ECG-based machine learning model for AF identification in patients with first ischemic stroke.

Background: The recurrence rate of strokes associated with atrial fibrillation (AF) can be substantially reduced through the administration of oral anticoagulants. However, previous studies have not demonstrated a clear benefit from the universal application of oral anticoagulants in patients with embolic stroke of undetermined source. Timely detection of AF remains a challenge in patients with stroke.

Aim: This study aims to develop a convolutional neural network (CNN) model to accurately identify patients with AF using a 12-lead sinus-rhythm electrocardiogram (ECG) recorded around the time of the first ischemic stroke. In addition, this study also evaluates the model's ability to predict future occurrence of AF.

Methods: A CNN model was trained with ECG data from patients at Taipei Veterans General Hospital. External validation was performed on ischemic stroke patients from National Taiwan University Hospital. The model's performance was assessed for detecting AF at the stroke event and predicting future AF occurrences.

[Stored records]
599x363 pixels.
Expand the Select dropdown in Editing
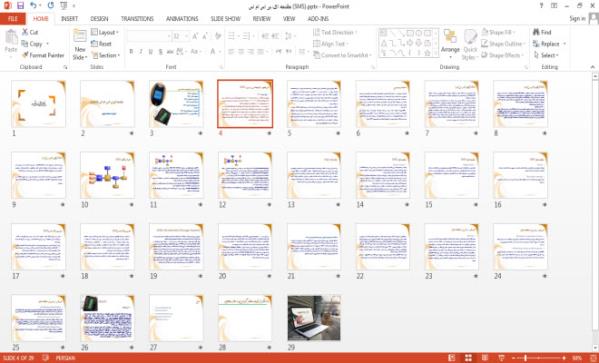[x=547, y=55]
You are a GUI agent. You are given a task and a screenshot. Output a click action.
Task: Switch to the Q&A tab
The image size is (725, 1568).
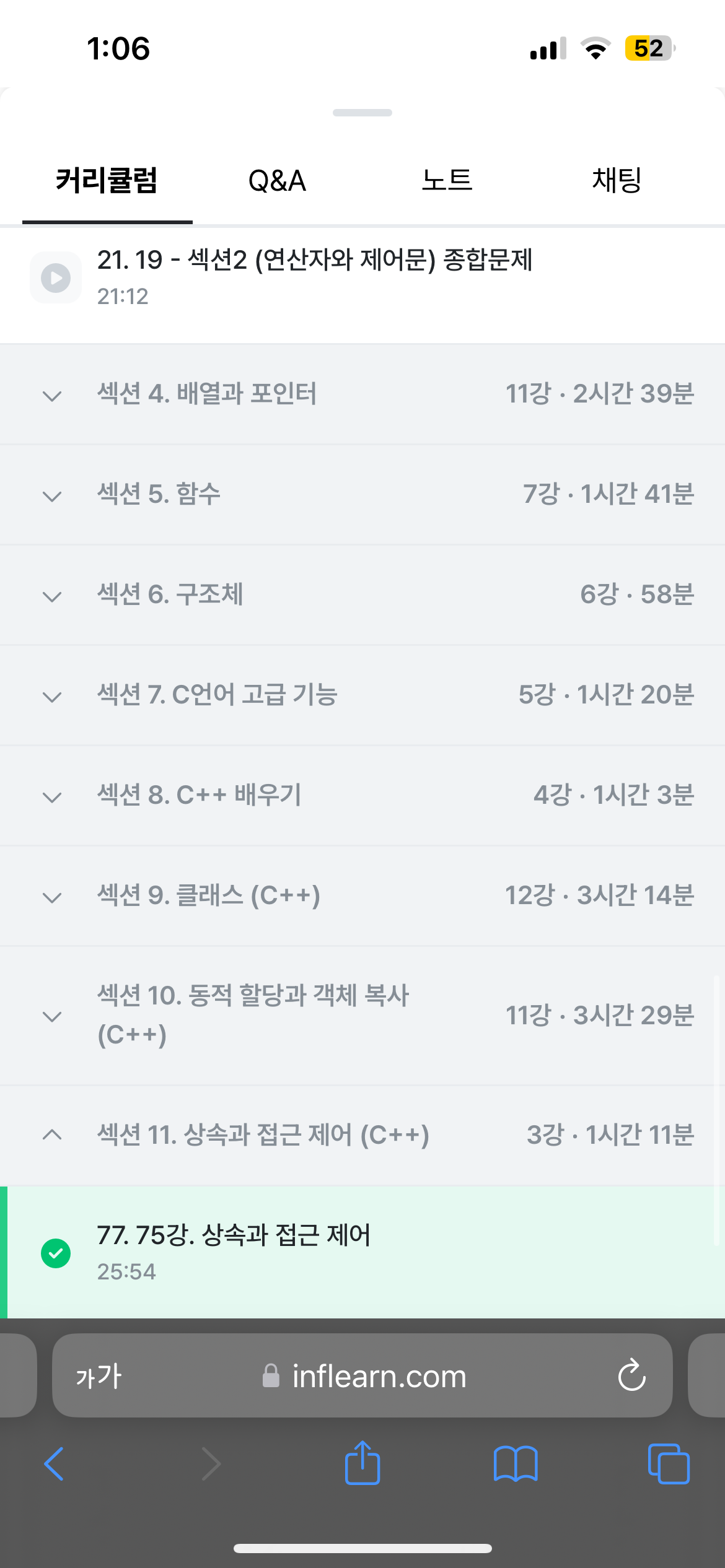277,181
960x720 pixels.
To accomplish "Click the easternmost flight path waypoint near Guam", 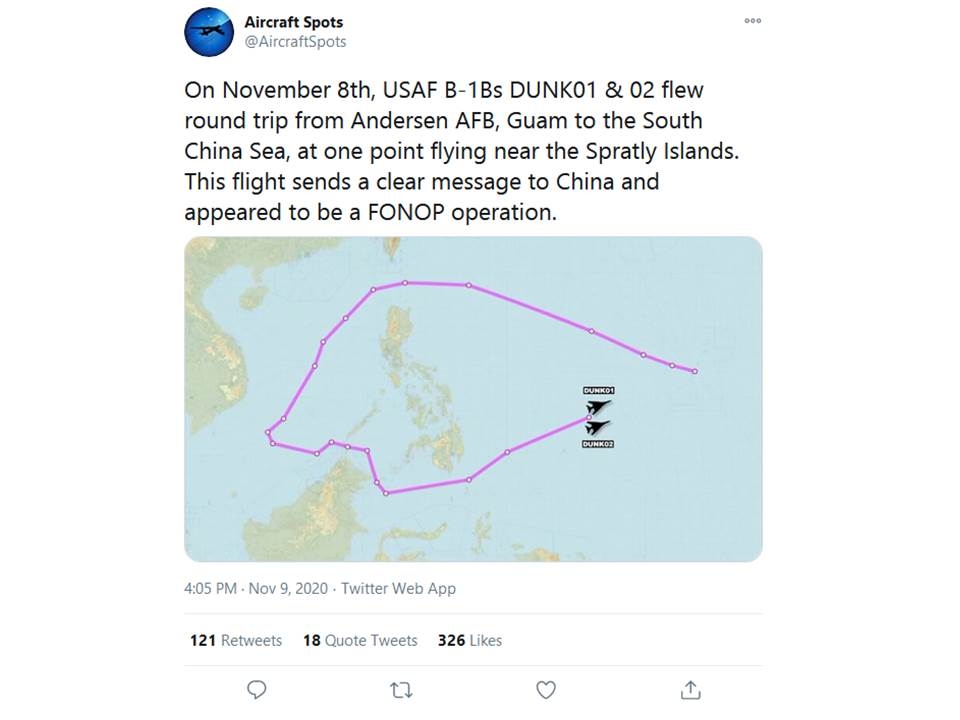I will [x=694, y=372].
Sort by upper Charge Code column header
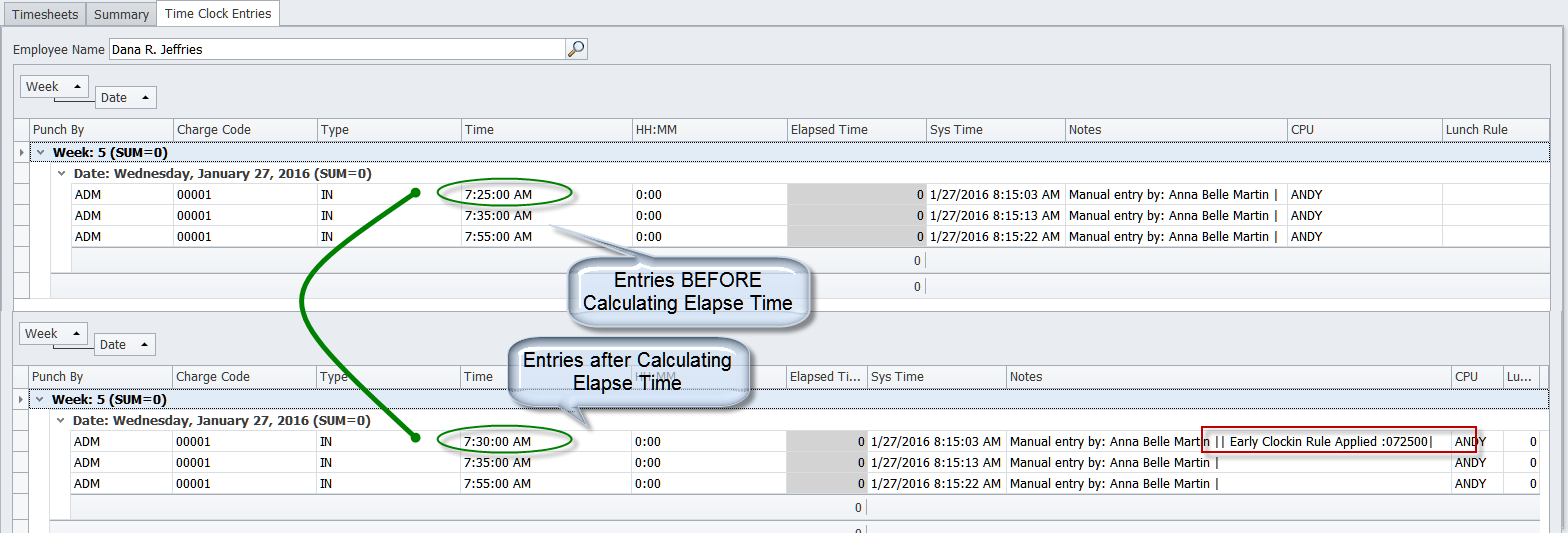The image size is (1568, 533). 244,130
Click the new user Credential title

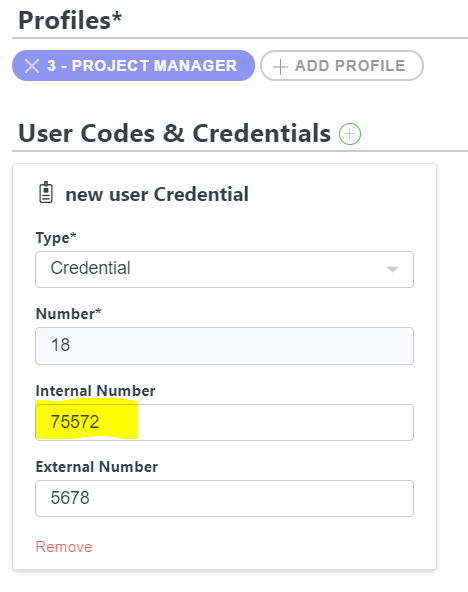click(x=157, y=194)
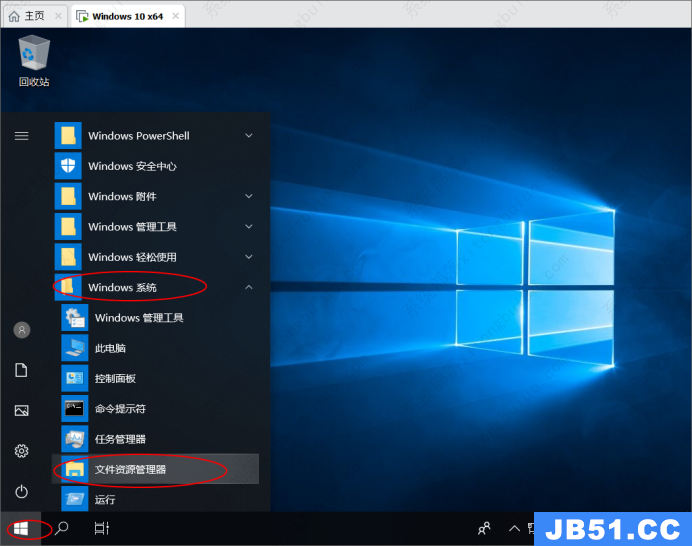Click the Windows Start button
692x546 pixels.
tap(21, 528)
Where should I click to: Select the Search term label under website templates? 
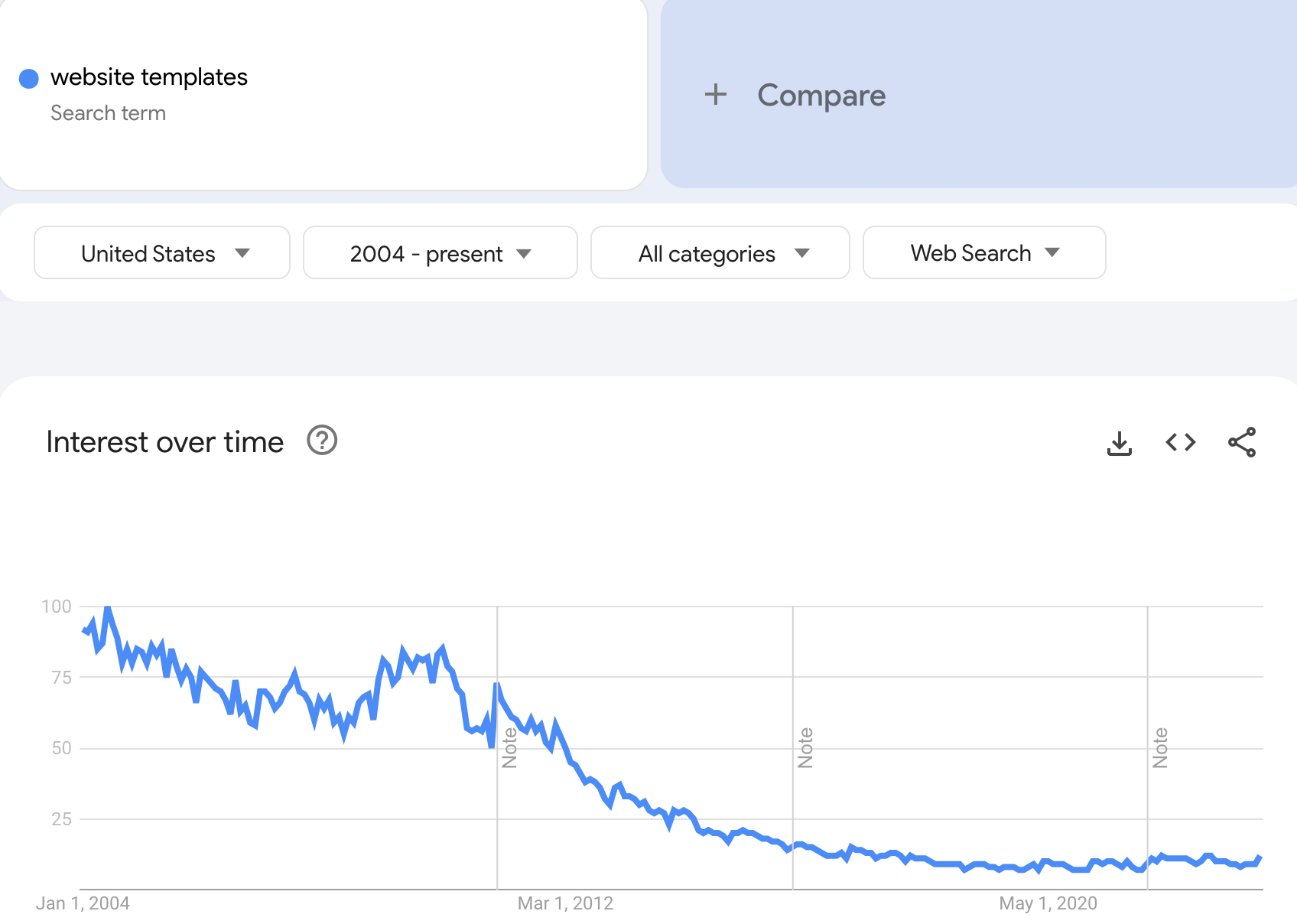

▸ Problem details: Please print the part of the stroke study abstract that begins at the words "ECG-based machine learning" and stops after the words "patients with stroke.".

▸ Answer box:
ECG-based machine learning model for AF identification in patients with first ischemic stroke.

Background: The recurrence rate of strokes associated with atrial fibrillation (AF) can be substantially reduced through the administration of oral anticoagulants. However, previous studies have not demonstrated a clear benefit from the universal application of oral anticoagulants in patients with embolic stroke of undetermined source. Timely detection of AF remains a challenge in patients with stroke.